Is it “better”? That depends on the axes of evaluation. As a startup studio where the 70% case might be “SaaS that takes a back-office process held together today by Excel & email and makes it way better” the answer is: sometimes, unequivocally yes. Not just because of the tools and the potential velocity they can confer, but because of the kinds of teams we can build around them. Sometimes, plain old Django with nothing added is a clearly better choice.
In the end, every startup is its own snowflake. We try to select “starter stacks” that balance industry familiarity with our ability to offer meaningful operational perspective. We definitely don’t think of them as the final world.
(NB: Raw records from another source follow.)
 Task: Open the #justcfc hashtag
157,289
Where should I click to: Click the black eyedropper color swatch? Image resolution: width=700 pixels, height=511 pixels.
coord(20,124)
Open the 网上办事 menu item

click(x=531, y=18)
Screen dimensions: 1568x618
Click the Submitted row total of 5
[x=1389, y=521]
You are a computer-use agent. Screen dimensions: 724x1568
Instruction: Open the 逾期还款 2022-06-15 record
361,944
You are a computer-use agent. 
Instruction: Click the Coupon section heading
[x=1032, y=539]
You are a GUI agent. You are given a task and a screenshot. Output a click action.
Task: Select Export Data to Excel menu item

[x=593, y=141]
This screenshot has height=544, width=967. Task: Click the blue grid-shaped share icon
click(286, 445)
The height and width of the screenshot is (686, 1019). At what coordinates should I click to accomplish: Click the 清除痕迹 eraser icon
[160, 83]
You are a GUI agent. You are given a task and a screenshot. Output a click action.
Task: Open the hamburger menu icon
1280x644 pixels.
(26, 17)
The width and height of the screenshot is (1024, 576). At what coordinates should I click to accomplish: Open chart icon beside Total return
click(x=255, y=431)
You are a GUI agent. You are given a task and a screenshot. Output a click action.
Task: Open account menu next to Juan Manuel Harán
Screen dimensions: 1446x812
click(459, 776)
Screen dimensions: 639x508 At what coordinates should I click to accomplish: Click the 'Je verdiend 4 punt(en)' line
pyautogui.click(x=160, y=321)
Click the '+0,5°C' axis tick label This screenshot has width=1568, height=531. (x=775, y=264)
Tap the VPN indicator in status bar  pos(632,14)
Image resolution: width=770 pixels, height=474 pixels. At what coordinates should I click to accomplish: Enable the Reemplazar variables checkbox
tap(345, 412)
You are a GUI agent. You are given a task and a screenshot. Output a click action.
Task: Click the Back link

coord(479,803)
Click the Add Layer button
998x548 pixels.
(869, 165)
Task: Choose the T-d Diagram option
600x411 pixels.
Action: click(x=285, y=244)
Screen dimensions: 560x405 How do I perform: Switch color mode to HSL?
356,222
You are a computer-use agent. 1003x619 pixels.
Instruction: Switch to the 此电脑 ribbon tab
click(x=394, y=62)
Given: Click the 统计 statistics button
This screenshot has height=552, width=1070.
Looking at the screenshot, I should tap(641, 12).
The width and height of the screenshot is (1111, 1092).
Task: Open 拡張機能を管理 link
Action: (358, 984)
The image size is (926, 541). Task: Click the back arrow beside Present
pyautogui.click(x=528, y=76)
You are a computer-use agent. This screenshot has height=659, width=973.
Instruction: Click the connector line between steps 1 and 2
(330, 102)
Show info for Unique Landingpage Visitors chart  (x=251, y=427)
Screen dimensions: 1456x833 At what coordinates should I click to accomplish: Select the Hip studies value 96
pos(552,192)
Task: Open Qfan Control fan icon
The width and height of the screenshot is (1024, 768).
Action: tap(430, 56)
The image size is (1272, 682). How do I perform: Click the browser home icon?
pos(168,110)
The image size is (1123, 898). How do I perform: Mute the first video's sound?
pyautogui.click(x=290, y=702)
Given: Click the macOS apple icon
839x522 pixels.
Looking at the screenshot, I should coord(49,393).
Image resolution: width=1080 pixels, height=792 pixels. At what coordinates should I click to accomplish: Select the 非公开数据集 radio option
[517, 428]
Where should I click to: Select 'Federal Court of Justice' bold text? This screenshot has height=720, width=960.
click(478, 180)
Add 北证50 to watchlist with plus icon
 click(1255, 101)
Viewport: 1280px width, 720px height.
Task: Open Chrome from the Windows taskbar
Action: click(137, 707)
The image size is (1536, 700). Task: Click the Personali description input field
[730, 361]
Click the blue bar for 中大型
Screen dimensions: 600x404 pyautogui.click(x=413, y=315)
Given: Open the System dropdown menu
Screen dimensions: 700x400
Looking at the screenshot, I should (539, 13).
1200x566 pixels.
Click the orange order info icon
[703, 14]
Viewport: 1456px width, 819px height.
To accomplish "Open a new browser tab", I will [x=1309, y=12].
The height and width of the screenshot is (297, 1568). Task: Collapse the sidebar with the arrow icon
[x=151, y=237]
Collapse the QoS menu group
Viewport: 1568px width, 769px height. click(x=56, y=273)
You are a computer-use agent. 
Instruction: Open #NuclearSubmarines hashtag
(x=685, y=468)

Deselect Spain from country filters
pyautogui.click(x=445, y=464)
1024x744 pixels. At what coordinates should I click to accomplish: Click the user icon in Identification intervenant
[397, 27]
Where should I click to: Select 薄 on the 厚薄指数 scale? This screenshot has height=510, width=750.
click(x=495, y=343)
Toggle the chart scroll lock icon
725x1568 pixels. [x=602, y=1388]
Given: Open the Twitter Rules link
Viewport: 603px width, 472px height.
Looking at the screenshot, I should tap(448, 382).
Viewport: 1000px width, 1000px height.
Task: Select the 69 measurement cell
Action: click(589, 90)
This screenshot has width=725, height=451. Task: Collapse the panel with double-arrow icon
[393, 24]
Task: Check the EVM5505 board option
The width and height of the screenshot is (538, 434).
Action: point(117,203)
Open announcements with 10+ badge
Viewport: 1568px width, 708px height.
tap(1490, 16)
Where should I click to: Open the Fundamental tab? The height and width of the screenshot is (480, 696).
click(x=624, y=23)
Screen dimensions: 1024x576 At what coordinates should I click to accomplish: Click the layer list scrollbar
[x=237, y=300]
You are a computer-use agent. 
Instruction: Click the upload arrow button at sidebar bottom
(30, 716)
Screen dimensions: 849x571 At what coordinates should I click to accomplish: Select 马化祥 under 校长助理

No offense but that list of tools is miniscule and you should pause if you think it's anywhere near "insane". For comparison a regular handyman with a basic set of tools easily has 50+ if they just started. It's definitely possible to understand all of that and way more. Unless you're fresh out of uni and never worked on a professional company with more than a couple of people you'd see many more.
I definitely relate to this but frequently challenge myself and then overcome it. You just have to bite the bullet and carve out some time to try them out.
The key thing to understand is that all these things are shrouded in incomprehensible jargon and alien sounding names that make it incredibly intimidating to get started. But the fact is, it is a wide but shallow pool of jargon sitting on top of the same old computing fundamentals that have been around since the 1970s.
You will find if you know your fundamentals, then the jargon is far less difficult to overcome than it seems. You just need a bit of exposure and if you spend any amount of time playing with the tech it just starts to happen by osmosis. (If there are fundamentals you aren't solid on, treat it as an opportunity to bed that in - even these things are not generally super complex in the end).
I'm so-called full stack developer so I have to be on top of it and it's hard. I'm constantly behind so I spend quite a lot of time catching up whenever I'm getting chance. It's possible (e.g. I think that I can one-handed build an application with react frontend and java/golang/node backend, build a k8s cluster and deploy everything, following best practices), but it's lot of things that you'll forget eventually.
I think that one sane way is specialization. Become an expert in writing nginx-ingress yamls in some big corporation. Another sane way is to throw away modern tech and stay with old tech. You can deploy perl cgi to OpenBSD just like you could 20 years away. Another way is to carefully select technologies which were proven for 7+ years. I'm trying to follow this way.
I think it was a subtle trend of making everything in tiny blocks while javascript / html5 evolving a lot, it created a jungle. But deno/bun/esbuild minded tools are more integrated, faster and leaner it seems (hot reload, typechecking, high perf all in one)
I maintain similar Django and Flask + compose stacks on behalf of the startup studio I work for so it’s fun to compare notes.
For our Django stack, for instance, we have also settled on Postgres, on celery+redis, and on whitenoise. black/flake8/isort also seem universally agreeable. We also throw in pyright and generally make extensive use of type hints.
For the front-end, we’re currently Create React App with TypeScript and Tailwind. I’d love for us to move away from CRA, so your use of esbuild is helpful to see. (I’d personally be happy using HTMX or Turbo/Stimulus but for the moment a JSON API backend with a React SPA front-end seems more comfortable for more of the CTOs who hop on board.)
We also supply some minimally opinionated glue at the API layer. On the back end we have a base View that provides a few helper methods for transmuting invalid Form instances to nice JSON replies that the TypeScript API invocation code works with gracefully. (We used to push DRF but have lots of feedback from older startups than ran with it and had regrets down the road.)